The external environment also intensified the burden of West Indian leadership, particularly the crisis of global capitalism during the 1930s and the ravages of the Great Depression. The depression created socio-economic challenges which absorbed the energies of labour leaders in the various colonies and impeded the regionalisation movement.

Within the empire, Britain was unable to contain the spirit of nationalism which demanded recognition of the sovereignty of colonial peoples. Labour remained the catalyst for change and sought to mobilise the Caribbean peoples through an integrated labour movement.

The second Guianese and West Indian Labour Conference was convened in June 1938. Delegates from Trinidad included Adrian Cola Rienzi of the Oilfields Workers’ Trade Union (OWTU) and Capt Arthur Cipriani of the Trinidad Labour Party (TLP). They were given the mandate to map out plans for the co-operation of trade unions among various British West Indian colonies.

The presence of the delegation from Suriname indicated growing support for a regional labour fraternity.

At the historic conference, Rienzi proposed the formation of the British Guiana and West Indies Labour Congress (BGWILC) to replace the inactive Guianese and West Indian Federation of Trade Unions and Labour Parties. In addition, he urged the delegates to work for the transfer of economic and political power from the capitalist class to the working class. Rienzi also appealed for the nationalisation of the sugar and oil industries.

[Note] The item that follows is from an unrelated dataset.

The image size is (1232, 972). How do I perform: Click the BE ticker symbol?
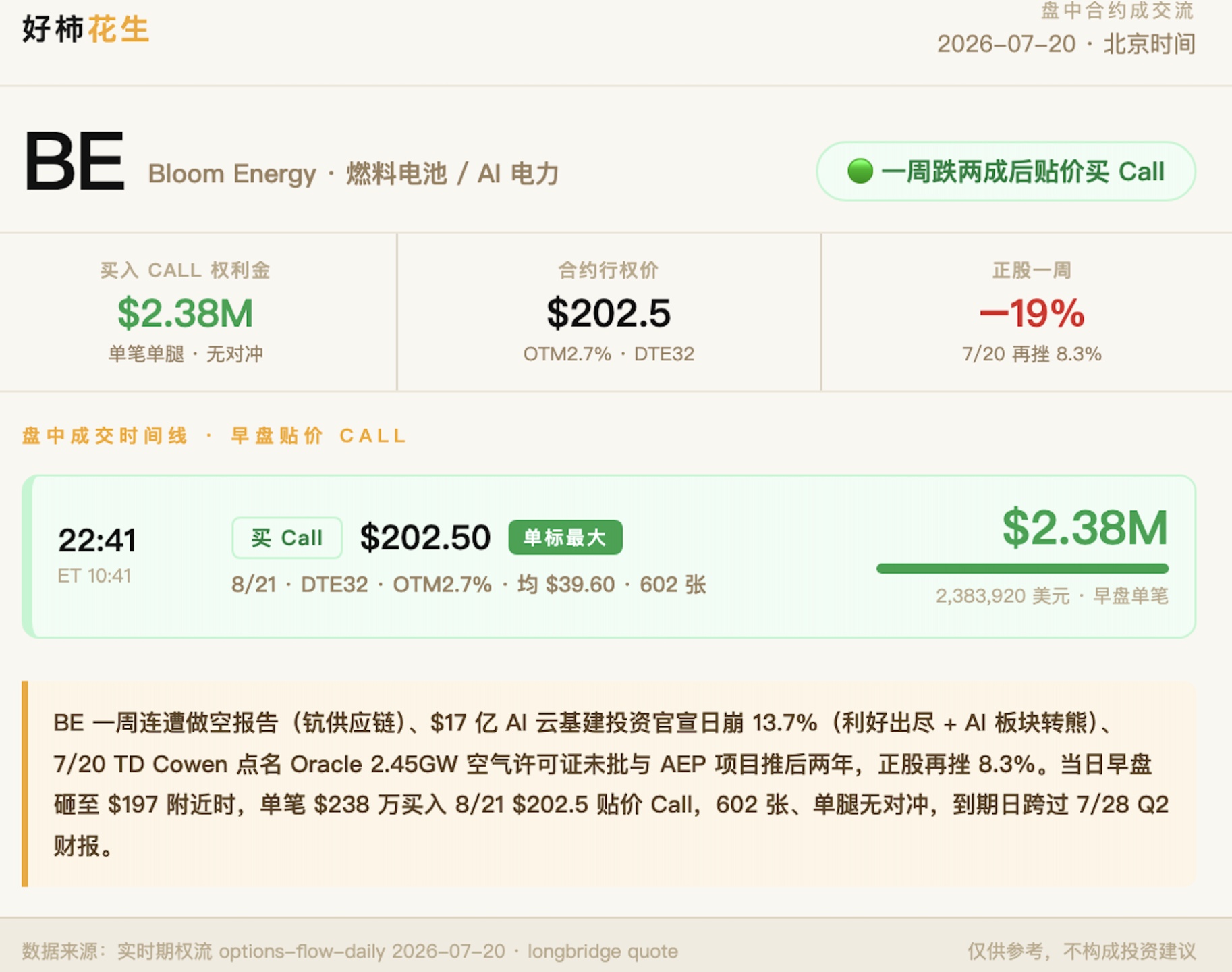click(74, 162)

TT was the venue for the third Guianese and West Indian Labour Conference, which was held in November 1938. The members of the executive of the newly formed BGWILC comprised representatives from TT, Suriname, British Guiana and Barbados.

The main objective of the conference was the formulation of a regional perspective for presentation to the Moyne Commission, which toured the British West Indies during 1938-1939.

The BGWILC expressed its commitment to improve working conditions for labour and to forge stronger bonds of intercolonial solidarity among workers through regular contact with trade unions in the Caribbean.

The fourth British Guiana and West Indian Labour Conference was held from February 28-March 1, 1944, in British Guiana. Among the distinguished representatives were TA Marryshow from Grenada, Grantley Adams of Barbados, Albert Gomes (deputy mayor of Port of Spain and president of the Federated Workers Trade Union), Capt Cipriani and Vivian Henry of the TLP, and Theo Jean of the OWTU.

At the conference, the general secretary of the British Guiana Trades Union Congress, HJM Hubbard, appealed for closer contact among trade unions in the British West Indies. Additionally, one of the resolutions passed at the conference requested governments in the various colonies to permit the free movement of labour leaders within the region.

The painstaking search for a confederation of labour reached its zenith in 1945 with the formation of the Caribbean Labour Congress (CLC). The founding conference was convened by the Barbados Workers Union, primarily to create a strong regional labour movement linking trade unions and labour-based political parties. The conference was held from September 17-27, comprising 23 delegates representing nine colonies.

This was the first labour conference in the West Indies which embraced so many territories and it was a historic moment, with more direct contact between labour in Jamaica and organisations in the Eastern Caribbean and British Guiana. In retrospect, the CLC was the first successful venture in working-class integration at an administrative level, and the only genuinely independent federation of labour organisations in the region.

Undoubtedly, failed political experiments during the 19th and 20th centuries undermined labour’s integration efforts. One of the outstanding successes of the labour gatherings was the closer collaboration among trade unions in the British West Indian colonies.